NSP-Minnesota purchases firm natural gas supply utilizing long-term and short-term agreements from approximately 29 domestic and Canadian suppliers.  This diversity of suppliers and contract lengths allows NSP-Minnesota to maintain competition from suppliers and minimize supply costs.
 
See Item 7 for further discussion of natural gas costs.
 
NSP-Wisconsin
 
Public Utility Regulation
 
Summary of Regulatory Agencies and Areas of Jurisdiction — NSP-Wisconsin is regulated by the PSCW and the MPSC.  The PSCW has a biennial base-rate filing requirement.  By June of each odd-numbered year, NSP-Wisconsin must submit a rate filing for the test year period beginning the following January.  NSP-Wisconsin is subject to the jurisdiction of the FERC with respect to certain natural gas transactions in interstate commerce.  NSP-Wisconsin is subject to the DOT, the PSCW and the MPSC for pipeline safety compliance.
 
Natural Gas Cost-Recovery Mechanisms — NSP-Wisconsin has a retail PGA cost-recovery mechanism for Wisconsin operations to recover changes in the actual cost of natural gas and transportation and storage services.  The PSCW has the authority to disallow certain costs if it finds the utility was not prudent in its procurement activities.

CHALLENGES>
• 1. In the natural gas text, rewrite the passage from "NSP-Minnesota purchases firm" to "minimize supply costs.", changing "suppliers" to "vendors".
• 2. According to the natural gas text, why does NSP-Minnesota buy its firm supply from many suppliers under both long-term and short-term agreements?
• 3. Proceed with the natural gas text, starting after its final sentence.

DATA ENTRIES>
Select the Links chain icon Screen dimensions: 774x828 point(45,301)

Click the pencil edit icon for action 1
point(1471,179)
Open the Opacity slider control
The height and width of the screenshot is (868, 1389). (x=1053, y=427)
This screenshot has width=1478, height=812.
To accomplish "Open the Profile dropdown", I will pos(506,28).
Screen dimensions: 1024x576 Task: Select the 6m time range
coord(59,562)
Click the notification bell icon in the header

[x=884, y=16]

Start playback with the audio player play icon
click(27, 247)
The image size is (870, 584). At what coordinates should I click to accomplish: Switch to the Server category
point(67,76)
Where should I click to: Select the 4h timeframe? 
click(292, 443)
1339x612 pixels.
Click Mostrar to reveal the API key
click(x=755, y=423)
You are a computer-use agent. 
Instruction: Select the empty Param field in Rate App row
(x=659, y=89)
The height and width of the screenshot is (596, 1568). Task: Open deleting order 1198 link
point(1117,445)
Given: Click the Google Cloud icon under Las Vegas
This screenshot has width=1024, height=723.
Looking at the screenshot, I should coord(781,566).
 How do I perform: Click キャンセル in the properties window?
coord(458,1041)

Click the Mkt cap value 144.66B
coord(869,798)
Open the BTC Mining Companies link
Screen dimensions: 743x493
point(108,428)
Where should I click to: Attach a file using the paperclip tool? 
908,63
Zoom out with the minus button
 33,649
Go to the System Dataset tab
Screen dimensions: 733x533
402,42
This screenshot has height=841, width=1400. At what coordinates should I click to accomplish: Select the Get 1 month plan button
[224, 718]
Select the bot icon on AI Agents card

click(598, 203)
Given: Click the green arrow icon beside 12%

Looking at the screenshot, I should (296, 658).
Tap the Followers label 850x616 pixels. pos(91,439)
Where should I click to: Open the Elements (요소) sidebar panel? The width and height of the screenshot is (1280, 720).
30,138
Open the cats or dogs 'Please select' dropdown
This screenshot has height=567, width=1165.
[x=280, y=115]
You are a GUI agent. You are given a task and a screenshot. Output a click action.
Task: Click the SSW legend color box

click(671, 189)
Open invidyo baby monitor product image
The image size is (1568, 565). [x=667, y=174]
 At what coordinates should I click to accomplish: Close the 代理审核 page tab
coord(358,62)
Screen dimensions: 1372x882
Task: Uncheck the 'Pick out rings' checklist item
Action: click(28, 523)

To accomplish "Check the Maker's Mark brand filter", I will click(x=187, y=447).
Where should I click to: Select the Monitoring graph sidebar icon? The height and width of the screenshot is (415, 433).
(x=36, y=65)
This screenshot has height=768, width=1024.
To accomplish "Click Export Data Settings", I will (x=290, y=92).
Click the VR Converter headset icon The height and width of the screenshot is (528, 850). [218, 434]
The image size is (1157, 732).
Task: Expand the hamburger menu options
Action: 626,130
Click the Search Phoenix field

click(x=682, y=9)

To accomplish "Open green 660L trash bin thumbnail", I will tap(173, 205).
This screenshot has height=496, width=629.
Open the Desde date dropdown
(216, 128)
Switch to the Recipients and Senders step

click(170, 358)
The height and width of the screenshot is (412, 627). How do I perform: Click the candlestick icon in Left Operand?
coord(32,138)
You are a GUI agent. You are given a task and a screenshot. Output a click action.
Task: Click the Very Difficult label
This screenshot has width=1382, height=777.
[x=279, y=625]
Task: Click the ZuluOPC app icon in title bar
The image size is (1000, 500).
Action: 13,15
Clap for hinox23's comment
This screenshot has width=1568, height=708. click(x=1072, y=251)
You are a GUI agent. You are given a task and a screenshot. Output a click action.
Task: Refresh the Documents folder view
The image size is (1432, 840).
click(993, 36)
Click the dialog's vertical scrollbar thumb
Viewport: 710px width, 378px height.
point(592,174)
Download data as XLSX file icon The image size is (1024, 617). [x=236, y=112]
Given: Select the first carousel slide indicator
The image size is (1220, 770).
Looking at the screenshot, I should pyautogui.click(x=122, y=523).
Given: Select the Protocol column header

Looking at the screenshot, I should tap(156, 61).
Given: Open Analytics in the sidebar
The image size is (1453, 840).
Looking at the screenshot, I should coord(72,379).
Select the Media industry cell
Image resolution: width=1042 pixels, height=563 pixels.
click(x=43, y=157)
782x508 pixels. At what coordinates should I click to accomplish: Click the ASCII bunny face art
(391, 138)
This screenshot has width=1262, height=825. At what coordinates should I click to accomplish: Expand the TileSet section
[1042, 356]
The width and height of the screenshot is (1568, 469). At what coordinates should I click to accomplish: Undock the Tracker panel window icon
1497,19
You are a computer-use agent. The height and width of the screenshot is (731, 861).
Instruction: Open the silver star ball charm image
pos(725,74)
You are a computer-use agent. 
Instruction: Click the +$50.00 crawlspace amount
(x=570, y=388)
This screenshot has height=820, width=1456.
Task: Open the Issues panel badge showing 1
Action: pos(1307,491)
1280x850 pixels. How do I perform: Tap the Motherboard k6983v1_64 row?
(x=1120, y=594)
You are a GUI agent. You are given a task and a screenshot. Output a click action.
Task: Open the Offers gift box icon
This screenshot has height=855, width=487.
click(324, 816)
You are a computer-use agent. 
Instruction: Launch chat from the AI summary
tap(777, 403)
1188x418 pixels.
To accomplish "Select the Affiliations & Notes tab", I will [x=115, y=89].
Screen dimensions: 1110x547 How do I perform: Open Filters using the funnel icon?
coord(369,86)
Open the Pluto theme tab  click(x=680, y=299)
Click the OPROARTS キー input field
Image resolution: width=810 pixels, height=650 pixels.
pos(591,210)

ANSWERS TO THE PROBLEMS>
• 1.
NSP-Minnesota purchases firm natural gas supply utilizing long-term and short-term agreements from approximately 29 domestic and Canadian vendors.  This diversity of vendors and contract lengths allows NSP-Minnesota to maintain competition from vendors and minimize supply costs.

• 2. The diversity of suppliers and contract lengths lets NSP-Minnesota maintain competition from suppliers and minimize supply costs.

• 3.
NSP-Wisconsin’s natural gas rate schedules for Michigan customers include a natural gas cost-recovery factor, which is based on 12-month projections.
 
Capability and Demand
 
Natural gas supply requirements are categorized as firm or interruptible (customers with an alternate energy supply).  The maximum daily send-out (firm and interruptible) for NSP-Wisconsin was 146,018 MMBtu for 2010, which occurred on Dec. 14, 2010.
 
NSP-Wisconsin purchases natural gas from independent suppliers, generally based on market indices that reflect current prices.  The natural gas is delivered under transportation agreements with interstate pipelines.  These agreements provide for firm deliverable pipeline capacity of approximately 134,736 MMBtu per day.  In addition, NSP-Wisconsin contracts with providers of underground natural gas storage services.  These storage agreements provide storage for approximately 27 percent of winter natural gas requirements and 39 percent of peak day firm requirements of NSP-Wisconsin.
 
NSP-Wisconsin also owns and operates one LNG plant with a storage capacity of 270,000 Mcf equivalent and one propane-air plant with a storage capacity of 2,700 Mcf equivalent to help meet its peak requirements.  These peak-shaving facilities have production capacity equivalent to 18,408 MMBtu of natural gas per day, or approximately 13 percent of peak day firm requirements.  LNG and propane-air plants provide a cost-effective alternative to annual fixed pipeline transportation charges to meet the peaks caused by firm space heating demand on extremely cold winter days.
 
NSP-Wisconsin is required to file a natural gas supply plan with the PSCW annually to change natural gas supply contract levels to meet peak demand.  NSP-Wisconsin’s winter 2010-2011 supply plan was approved by the PSCW in October 2010.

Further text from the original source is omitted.